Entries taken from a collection
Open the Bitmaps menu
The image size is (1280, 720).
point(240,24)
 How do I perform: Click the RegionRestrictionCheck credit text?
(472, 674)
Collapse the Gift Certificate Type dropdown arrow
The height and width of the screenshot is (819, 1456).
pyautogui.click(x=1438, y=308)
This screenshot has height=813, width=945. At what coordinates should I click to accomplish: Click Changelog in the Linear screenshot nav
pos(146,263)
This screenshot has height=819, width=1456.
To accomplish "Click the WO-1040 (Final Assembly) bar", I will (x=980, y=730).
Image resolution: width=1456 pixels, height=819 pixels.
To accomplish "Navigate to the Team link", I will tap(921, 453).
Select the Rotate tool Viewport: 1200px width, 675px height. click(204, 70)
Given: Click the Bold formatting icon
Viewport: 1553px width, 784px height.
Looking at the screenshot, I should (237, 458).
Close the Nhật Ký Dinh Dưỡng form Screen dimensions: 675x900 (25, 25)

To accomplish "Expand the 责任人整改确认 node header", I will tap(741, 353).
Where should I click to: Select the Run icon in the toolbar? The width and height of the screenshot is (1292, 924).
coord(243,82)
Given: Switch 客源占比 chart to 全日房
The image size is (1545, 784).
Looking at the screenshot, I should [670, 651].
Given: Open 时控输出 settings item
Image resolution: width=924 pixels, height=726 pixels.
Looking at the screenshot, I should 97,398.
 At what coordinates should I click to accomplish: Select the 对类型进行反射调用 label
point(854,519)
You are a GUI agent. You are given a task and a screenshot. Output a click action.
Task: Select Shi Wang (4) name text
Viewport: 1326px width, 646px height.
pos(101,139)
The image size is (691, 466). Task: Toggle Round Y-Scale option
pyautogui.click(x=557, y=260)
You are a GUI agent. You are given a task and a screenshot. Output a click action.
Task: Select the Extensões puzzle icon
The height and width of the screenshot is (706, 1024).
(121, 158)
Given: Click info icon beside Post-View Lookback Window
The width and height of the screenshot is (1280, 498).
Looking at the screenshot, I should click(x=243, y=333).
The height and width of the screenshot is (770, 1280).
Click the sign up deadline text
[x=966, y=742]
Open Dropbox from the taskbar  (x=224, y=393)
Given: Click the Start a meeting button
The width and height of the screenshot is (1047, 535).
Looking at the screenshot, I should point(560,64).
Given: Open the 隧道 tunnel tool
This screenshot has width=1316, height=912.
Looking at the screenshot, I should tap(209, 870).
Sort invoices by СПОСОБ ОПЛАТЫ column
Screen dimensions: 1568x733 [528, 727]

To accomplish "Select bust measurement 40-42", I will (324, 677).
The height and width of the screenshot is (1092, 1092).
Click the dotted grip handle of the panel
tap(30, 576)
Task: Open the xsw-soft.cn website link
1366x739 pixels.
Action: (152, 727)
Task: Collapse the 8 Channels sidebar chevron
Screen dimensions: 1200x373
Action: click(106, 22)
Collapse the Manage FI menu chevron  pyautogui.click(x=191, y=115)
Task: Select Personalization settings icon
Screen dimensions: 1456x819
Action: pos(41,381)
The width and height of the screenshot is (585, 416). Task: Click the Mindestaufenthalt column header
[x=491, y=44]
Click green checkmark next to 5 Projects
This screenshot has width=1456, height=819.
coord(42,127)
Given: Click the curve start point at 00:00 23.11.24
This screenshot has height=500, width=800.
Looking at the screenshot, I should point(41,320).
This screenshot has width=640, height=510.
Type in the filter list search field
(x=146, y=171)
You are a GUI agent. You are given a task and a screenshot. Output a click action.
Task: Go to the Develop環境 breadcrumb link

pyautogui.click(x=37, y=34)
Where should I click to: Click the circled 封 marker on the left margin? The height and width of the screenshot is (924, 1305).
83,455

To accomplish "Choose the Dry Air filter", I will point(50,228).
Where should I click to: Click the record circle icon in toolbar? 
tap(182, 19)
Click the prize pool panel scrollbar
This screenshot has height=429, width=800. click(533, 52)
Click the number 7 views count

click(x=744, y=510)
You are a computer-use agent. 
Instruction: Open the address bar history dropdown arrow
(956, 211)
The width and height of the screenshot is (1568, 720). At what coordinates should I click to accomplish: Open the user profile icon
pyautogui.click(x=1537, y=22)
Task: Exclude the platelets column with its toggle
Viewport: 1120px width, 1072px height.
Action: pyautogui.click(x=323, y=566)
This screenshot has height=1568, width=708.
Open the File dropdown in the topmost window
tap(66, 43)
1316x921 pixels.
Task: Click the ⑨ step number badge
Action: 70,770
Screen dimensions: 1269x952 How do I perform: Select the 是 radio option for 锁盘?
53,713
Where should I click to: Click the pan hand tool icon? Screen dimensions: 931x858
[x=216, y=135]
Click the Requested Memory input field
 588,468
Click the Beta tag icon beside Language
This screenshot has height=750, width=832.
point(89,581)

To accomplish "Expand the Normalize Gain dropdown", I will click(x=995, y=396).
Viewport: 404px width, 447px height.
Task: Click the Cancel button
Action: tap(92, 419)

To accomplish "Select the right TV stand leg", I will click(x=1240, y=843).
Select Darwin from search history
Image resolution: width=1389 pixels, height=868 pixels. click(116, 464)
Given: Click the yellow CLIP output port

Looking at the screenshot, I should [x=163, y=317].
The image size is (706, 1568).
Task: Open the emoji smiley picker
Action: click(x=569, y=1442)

## WHAT TO PRODUCE
Write out the items again, starting at the line containing "This screenshot has height=813, width=945." and ending at the line containing "pos(146,263)". Switch "Changelog" to "Roadmap" and leave everything else unchanged.

## RESULT OF THIS TASK
This screenshot has height=813, width=945. At what coordinates should I click to accomplish: Click Roadmap in the Linear screenshot nav
pos(146,263)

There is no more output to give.